Thanks, yes the divide issue has gone now does look a lot better.


			
				Tonser said:
			
		

> Its looking great Andy    And excellent growth in 38 days - especially from the Fissidens
> I agree with CeeJay - you can never post too many pics
> Tony


Hi tony, cheers buddy! I love the Fissidens, i have found that once you get the CO2, lights and ferts right that the Fissidens grows really well. 


			
				Jase said:
			
		

> Incredible growth Andy
> 
> It really looks great   And no, more pics makes for a more interesting journal


Cheers Jase! Dont say that i will post more pics!


			
				FishBeast said:
			
		

> Amazing, once again love th fissidens. Your growth rules and your tank is so clean. Makes me want to destroy my scape and start again. Your your work!
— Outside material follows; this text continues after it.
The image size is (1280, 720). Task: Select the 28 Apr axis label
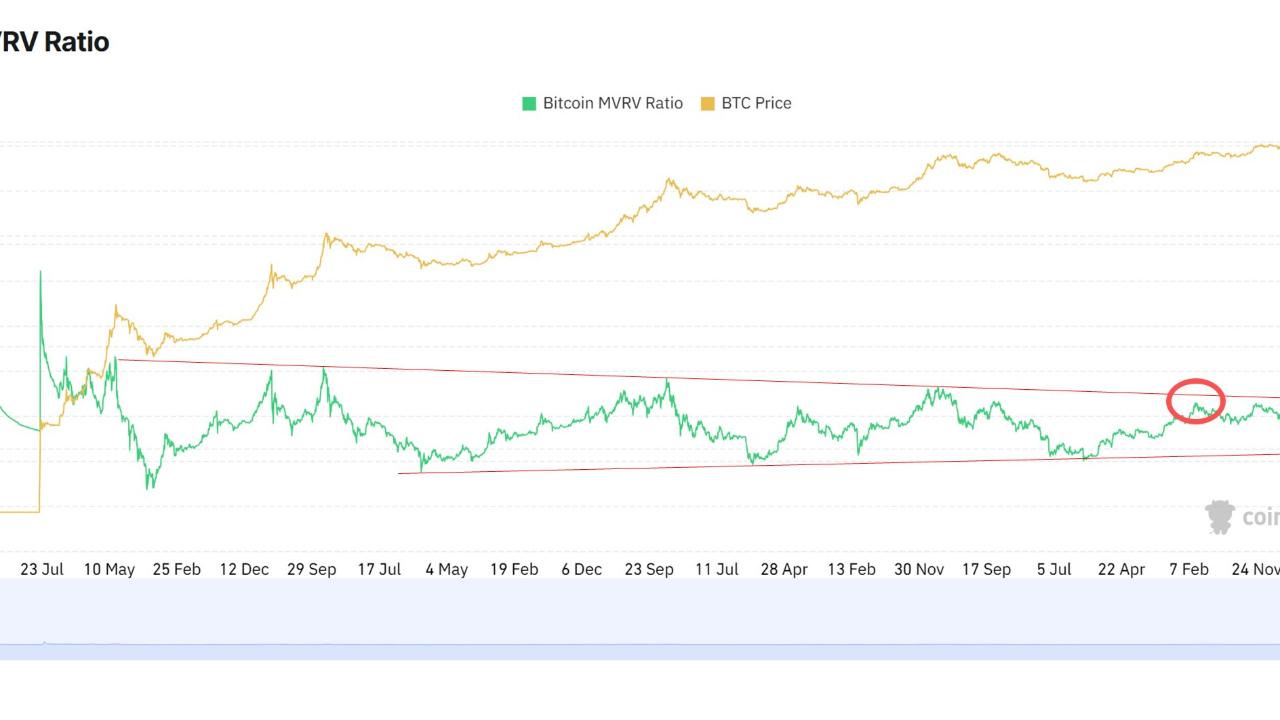tap(784, 569)
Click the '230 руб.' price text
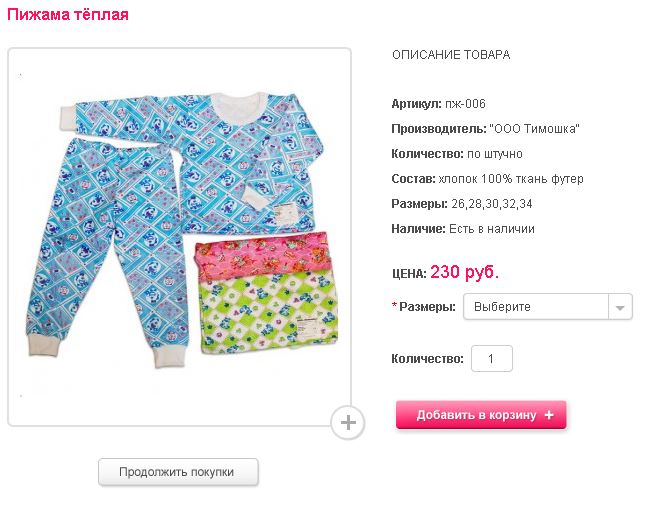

Thanks Fishbeast, I try to keep the tank clean, as a clean tank does reduce algae  Two water changes a week helps  I do need to get out more though   

*Video* *NOW WORKING* !  
So managed to throw a quick HD video togther, check this Dragon Beach HD Video. The tank is pearling quite well which it always does every day, but had just completed a water change so that probably helped.

For those of you with a keen eye can you see the shrimp baby appear under the Crystal red shrimp towards the end of the video. Its very small indeed only noticed the baby shrimp when editing the video.


----------



## Pixels (25 Mar 2010)

Hello Andy

Very impressed by your tank! 

I have a question regarding _Hydrocotyle sibthorpioides_ and _Hydrocotyle verticillata _ as I read you have both. 

Does the _H. sibthorpioides_ stay small as in your tank or will it grow tall like _H. verticillata_? 

I have just ordered some _H. verticillata_, but I fear it may have been _H. sibthorpioides_ I was really after!  

Cheers
Pix


----------



## Steve Smith (25 Mar 2010)

Awesome mate!   I can't view the video at the moment, says I don't have permission?


----------



## andyh (25 Mar 2010)

Pixels said:
			
		

> Hello Andy
> 
> Very impressed by your tank!
> 
> ...



thanks pixels,





So in this pic on the left hand side we have both.

Under the bare branch is HS (growing low next to the rocks)
Above the branch standing tall is HV (tall stem roundish leaves towards the back)

The HS tends to grow lower level and creeps across the ground, it does throw out the occasional crazy runner, but if kept in check stays low.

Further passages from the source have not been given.